## Start SOURCE PASSAGE

➥ CASE SUMMARY OF:
Hajia Yinusa Bakari v. Felicia Arinola Ogundipe & Ors. (2020) – SC
by “PipAr” Branham-Paul C. Chima, SAL.
Supreme Court – SC.514/2015
➥ JUDGEMENT DELIVERED ON:
Friday, March 13, 2020
➥ AREA(S) OF LAW
Status of the FCT;
Signing of a statement of claim.
➥ PRINCIPLES OF LAW
⦿ WHERE COUNSEL NOT PRESENT, BRIEF WILL BE TAKEN AS ADOPTED
At the hearing of the Appeal on 16 December, 2019 the Appellant was absent and unrepresented. His brief was taken as adopted. — O. Rhodes-Vivour, JSC.
⦿ A RESPONDENT CANNOT ATTACK THE DECISION OF A LOWER COURT EXCEPT THROUGH CROSS APPEAL
When this Appeal was heard on 16 December, 2019, learned counsel for the 2nd and 3rd Respondents, D. Ameh informed the Court that his brief was irregular. He did not say how his brief was irregular. Rather than defend the judgment of the Court of Appeal, the 2nd and 3rd Respondents filed a joint brief attacking the judgment. In their conclusion they pray this Court to set aside the judgment of the Court of Appeal and in its place restore the judgment of the trial Court dismissing the claims of the 1st Respondent. Their role is fundamentally wrong. Their prayer ought to be for this Court to dismiss the Appeal. Since the 2nd and 3rd Respondents abandoned their role as Respondents’, their joint brief would not be considered. It is hereby struck out. — O. Rhodes-Vivour, JSC.
⦿ A RESPONDENT IS TO DEFEND THE JUDGEMENT ON APPEAL
A Respondent’s role in an Appeal is to defend the judgment on Appeal, and not attack it. On the other hand, it is duty of the Appellant to attack the judgment. After all he filed the Appeal because he believes it is wrong. If a Respondent is not satisfied with the judgment on Appeal he should file a Cross Appeal or Respondents Notice. See New Nig Bank PLC v Egun (2001) 7 NWLR (Pt. 711) p.1 and Ibe v Onuorah (1999) 14 NWLR (Pt. 638) p. 340. It must be noted, though that a Cross Appeal and a Respondents Notice cannot co-exist. — O. Rhodes-Vivour, JSC.
⦿ THE FEDERAL CAPITAL TERRITORY ABUJA HAS THE STATUS OF A STATE
By virtue of the provisions of Section 299 of the Constitution, it is so clear that Abuja, the Federal Capital of Nigeria has the status of a State. It is as if it is one of the States of the Federation. The 2nd Respondent, i.e. the Minister of the Federal Capital Territory, though a Minister of the Federal Government occupies a similar position of Governor of a State, since Abuja is classified as a State by Section 299 of the Constitution. The 2nd Respondent is thus the Chief Executive of the Federal Capital Abuja. The Federal Capital Development Authority i.e. the 3rd Respondent is established by Section 3 of the Federal Capital Territory Act. It is a Governmental Agency of the Federal Territory, Abuja. It is the actions of the 2nd and 3rd Respondents that are challenged. They are both agents of the Federal Capital Territory, Abuja, which has the status of a State. They are not agencies of the Federal Government of Nigeria. — O. Rhodes-Vivour, JSC.

## End SOURCE PASSAGE
## Start DATA ENTRIES

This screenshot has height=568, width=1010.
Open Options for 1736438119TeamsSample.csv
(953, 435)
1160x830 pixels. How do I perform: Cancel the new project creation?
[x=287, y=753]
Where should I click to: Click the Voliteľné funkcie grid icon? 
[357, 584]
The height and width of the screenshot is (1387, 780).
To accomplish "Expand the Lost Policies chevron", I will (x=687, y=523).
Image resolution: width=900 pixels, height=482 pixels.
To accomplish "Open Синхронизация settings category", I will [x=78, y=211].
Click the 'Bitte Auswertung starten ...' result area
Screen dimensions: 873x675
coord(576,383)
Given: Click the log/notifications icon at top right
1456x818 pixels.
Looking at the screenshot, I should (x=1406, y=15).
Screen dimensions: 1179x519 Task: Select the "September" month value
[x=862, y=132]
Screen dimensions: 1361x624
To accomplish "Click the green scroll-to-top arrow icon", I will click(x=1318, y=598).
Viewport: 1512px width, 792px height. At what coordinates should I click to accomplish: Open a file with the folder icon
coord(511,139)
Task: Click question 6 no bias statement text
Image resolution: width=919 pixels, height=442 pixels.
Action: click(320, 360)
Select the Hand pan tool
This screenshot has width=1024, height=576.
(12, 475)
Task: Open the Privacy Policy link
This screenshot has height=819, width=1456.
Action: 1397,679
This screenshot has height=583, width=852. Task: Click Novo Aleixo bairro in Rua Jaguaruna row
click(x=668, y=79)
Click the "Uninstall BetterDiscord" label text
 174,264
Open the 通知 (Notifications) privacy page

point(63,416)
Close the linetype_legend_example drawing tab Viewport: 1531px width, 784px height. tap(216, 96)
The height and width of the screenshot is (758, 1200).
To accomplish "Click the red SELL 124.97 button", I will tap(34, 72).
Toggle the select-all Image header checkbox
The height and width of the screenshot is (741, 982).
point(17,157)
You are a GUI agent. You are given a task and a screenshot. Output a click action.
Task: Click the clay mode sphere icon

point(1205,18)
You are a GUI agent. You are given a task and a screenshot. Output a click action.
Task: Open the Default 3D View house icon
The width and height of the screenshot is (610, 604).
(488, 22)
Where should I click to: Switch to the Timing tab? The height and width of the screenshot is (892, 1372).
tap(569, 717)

## End DATA ENTRIES

-- EXERCISE INSTRUCTIONS --
**A)** According to the case summary, which section of the Constitution gives Abuja the status of a State?
**B)** Copy word for word the part of the case summary that opens with the words containing "Supreme Court –" and closes with "adopted. — O. Rhodes-Vivour, JSC.".
**C)** List every principle-of-law heading that appears in the case summary.
None of the saved data entries is needed here.

-- FULL ANSWERS --
**A)** Section 299 of the Constitution.

**B)**
Supreme Court – SC.514/2015
➥ JUDGEMENT DELIVERED ON:
Friday, March 13, 2020
➥ AREA(S) OF LAW
Status of the FCT;
Signing of a statement of claim.
➥ PRINCIPLES OF LAW
⦿ WHERE COUNSEL NOT PRESENT, BRIEF WILL BE TAKEN AS ADOPTED
At the hearing of the Appeal on 16 December, 2019 the Appellant was absent and unrepresented. His brief was taken as adopted. — O. Rhodes-Vivour, JSC.

**C)**
WHERE COUNSEL NOT PRESENT, BRIEF WILL BE TAKEN AS ADOPTED
A RESPONDENT CANNOT ATTACK THE DECISION OF A LOWER COURT EXCEPT THROUGH CROSS APPEAL
A RESPONDENT IS TO DEFEND THE JUDGEMENT ON APPEAL
THE FEDERAL CAPITAL TERRITORY ABUJA HAS THE STATUS OF A STATE